-- Exercise brief --
Return the items below word for word, beginning at the line that contains "Locate an element" and stopping after the line that contains "center [360, 405].".

-- Records for this task --
* BEGIN *

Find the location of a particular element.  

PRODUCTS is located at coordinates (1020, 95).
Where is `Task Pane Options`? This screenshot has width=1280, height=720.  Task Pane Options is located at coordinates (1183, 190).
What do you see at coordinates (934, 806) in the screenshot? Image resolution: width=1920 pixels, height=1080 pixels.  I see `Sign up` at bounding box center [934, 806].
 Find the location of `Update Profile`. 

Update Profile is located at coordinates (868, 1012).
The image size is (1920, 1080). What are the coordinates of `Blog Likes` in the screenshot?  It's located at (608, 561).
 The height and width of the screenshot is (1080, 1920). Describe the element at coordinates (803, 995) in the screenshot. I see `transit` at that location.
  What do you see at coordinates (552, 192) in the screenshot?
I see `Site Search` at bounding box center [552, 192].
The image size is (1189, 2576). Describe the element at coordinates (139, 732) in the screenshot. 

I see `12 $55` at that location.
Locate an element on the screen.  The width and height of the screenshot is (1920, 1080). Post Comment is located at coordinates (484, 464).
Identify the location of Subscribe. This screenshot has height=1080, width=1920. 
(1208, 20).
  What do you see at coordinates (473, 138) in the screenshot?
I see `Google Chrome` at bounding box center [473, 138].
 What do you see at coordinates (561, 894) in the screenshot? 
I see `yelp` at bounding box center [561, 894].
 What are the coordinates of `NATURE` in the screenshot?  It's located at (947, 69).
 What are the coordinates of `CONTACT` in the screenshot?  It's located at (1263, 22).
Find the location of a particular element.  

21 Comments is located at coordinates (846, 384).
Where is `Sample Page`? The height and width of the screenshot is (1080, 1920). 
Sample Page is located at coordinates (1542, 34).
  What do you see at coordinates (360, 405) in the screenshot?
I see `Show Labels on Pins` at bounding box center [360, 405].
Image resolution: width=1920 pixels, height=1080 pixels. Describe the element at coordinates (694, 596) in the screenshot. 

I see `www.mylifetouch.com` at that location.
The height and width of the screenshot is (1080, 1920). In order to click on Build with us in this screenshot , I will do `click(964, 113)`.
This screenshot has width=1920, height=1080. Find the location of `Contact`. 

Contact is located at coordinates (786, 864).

* END *

-- Finished task --
Locate an element on the screen.  The width and height of the screenshot is (1920, 1080). Post Comment is located at coordinates (484, 464).
Identify the location of Subscribe. This screenshot has height=1080, width=1920. 
(1208, 20).
  What do you see at coordinates (473, 138) in the screenshot?
I see `Google Chrome` at bounding box center [473, 138].
 What do you see at coordinates (561, 894) in the screenshot? 
I see `yelp` at bounding box center [561, 894].
 What are the coordinates of `NATURE` in the screenshot?  It's located at (947, 69).
 What are the coordinates of `CONTACT` in the screenshot?  It's located at (1263, 22).
Find the location of a particular element.  

21 Comments is located at coordinates (846, 384).
Where is `Sample Page`? The height and width of the screenshot is (1080, 1920). 
Sample Page is located at coordinates (1542, 34).
  What do you see at coordinates (360, 405) in the screenshot?
I see `Show Labels on Pins` at bounding box center [360, 405].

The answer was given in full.